• **Interface element lines**

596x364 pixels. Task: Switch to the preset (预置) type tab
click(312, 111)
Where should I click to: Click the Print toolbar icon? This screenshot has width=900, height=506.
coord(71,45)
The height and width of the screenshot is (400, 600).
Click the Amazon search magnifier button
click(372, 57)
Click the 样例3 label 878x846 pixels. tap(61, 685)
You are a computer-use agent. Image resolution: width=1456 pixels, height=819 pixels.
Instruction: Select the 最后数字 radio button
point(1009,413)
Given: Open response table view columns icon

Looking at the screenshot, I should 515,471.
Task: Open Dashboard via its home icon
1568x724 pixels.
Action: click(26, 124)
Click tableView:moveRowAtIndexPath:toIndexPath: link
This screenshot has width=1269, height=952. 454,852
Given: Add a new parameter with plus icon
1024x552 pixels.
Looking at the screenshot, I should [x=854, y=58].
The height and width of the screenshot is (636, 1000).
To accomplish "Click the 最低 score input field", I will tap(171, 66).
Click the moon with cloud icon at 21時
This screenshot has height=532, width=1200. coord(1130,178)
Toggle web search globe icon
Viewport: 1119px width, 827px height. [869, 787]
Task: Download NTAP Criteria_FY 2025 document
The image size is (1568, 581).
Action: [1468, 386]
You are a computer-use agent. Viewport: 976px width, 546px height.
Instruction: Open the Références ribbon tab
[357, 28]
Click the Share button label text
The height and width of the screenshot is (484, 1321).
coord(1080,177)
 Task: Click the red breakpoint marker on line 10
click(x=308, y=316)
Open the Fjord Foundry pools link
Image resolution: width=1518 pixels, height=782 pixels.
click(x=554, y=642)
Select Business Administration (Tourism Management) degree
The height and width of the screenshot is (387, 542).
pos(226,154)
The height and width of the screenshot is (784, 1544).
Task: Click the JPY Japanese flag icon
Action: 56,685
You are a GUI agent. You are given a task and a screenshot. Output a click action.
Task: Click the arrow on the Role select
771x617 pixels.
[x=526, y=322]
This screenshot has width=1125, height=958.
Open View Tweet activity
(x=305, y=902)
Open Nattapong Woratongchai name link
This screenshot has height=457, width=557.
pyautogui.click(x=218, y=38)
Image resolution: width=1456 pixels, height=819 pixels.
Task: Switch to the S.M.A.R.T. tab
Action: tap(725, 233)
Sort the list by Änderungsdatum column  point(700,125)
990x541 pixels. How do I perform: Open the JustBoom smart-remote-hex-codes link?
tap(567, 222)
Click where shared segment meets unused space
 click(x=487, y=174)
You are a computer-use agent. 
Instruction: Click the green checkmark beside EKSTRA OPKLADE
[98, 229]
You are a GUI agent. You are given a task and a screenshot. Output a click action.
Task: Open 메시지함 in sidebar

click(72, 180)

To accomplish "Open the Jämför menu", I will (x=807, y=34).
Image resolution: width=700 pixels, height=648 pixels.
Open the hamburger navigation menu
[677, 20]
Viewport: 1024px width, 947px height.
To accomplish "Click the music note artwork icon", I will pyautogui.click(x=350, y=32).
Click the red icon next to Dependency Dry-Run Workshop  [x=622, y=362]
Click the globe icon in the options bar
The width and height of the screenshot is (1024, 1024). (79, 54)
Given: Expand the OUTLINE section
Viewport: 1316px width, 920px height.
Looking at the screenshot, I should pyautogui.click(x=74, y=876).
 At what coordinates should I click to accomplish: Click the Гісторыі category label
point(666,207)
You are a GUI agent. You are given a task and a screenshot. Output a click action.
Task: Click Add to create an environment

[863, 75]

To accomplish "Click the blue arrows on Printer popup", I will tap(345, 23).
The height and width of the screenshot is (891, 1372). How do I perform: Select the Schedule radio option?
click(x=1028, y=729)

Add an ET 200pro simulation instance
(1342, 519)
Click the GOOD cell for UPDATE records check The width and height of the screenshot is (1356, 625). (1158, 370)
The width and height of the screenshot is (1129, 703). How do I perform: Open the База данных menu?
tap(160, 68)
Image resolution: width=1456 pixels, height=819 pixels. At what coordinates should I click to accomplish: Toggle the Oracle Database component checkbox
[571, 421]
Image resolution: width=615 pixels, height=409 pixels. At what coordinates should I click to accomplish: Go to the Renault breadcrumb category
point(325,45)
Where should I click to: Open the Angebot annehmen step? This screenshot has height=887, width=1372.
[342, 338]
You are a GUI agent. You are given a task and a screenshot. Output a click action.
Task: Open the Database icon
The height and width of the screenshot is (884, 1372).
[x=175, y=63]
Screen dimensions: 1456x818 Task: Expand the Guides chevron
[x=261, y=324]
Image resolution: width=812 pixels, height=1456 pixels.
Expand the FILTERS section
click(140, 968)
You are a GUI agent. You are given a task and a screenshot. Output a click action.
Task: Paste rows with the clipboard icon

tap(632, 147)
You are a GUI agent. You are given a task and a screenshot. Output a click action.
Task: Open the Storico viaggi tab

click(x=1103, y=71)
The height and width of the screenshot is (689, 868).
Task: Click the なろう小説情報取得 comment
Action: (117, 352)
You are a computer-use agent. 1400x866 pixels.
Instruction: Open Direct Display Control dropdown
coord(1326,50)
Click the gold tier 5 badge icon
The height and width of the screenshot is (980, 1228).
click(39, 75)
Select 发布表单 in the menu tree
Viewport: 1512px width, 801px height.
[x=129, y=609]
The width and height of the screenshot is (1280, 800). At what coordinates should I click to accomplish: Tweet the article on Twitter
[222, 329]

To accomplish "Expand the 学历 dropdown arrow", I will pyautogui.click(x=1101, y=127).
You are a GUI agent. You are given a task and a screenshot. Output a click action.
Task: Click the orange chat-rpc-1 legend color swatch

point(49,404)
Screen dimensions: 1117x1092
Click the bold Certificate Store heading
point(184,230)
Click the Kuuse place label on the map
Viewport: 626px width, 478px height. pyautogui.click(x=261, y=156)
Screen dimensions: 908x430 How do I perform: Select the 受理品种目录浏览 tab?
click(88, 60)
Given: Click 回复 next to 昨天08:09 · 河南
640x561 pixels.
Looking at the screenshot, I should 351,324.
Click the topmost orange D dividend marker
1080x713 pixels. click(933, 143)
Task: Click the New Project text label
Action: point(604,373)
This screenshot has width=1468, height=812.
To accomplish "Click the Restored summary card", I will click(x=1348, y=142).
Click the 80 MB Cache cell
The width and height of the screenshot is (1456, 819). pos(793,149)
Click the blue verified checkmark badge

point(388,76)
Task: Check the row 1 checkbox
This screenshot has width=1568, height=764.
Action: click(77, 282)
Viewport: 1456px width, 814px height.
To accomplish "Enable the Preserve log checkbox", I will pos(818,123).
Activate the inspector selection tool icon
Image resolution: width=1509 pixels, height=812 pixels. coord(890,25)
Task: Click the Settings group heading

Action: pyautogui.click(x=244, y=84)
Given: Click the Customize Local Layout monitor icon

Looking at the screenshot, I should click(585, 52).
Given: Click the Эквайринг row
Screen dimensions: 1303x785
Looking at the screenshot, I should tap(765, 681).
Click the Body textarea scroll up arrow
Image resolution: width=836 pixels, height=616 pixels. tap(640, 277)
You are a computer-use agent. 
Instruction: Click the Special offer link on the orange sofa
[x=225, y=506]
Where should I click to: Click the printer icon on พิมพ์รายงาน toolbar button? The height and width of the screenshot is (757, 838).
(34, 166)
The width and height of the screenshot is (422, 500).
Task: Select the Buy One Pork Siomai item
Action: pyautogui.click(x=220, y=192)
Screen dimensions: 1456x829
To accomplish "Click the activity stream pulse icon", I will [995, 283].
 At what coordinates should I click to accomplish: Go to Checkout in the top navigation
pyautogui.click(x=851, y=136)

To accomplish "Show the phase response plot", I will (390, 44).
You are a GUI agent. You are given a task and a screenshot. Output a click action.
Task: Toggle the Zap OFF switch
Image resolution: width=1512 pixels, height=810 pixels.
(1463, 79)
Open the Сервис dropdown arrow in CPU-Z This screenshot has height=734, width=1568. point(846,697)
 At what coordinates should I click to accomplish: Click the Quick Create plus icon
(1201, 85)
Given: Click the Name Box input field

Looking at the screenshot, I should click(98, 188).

• **DIRECTION**
Copy out the lines from the one containing "Click the Body textarea scroll up arrow" through the one containing "[x=225, y=506]", including both of those lines.

• **PROBLEM SOLUTION**
Click the Body textarea scroll up arrow
Image resolution: width=836 pixels, height=616 pixels. tap(640, 277)
You are a computer-use agent. 
Instruction: Click the Special offer link on the orange sofa
[x=225, y=506]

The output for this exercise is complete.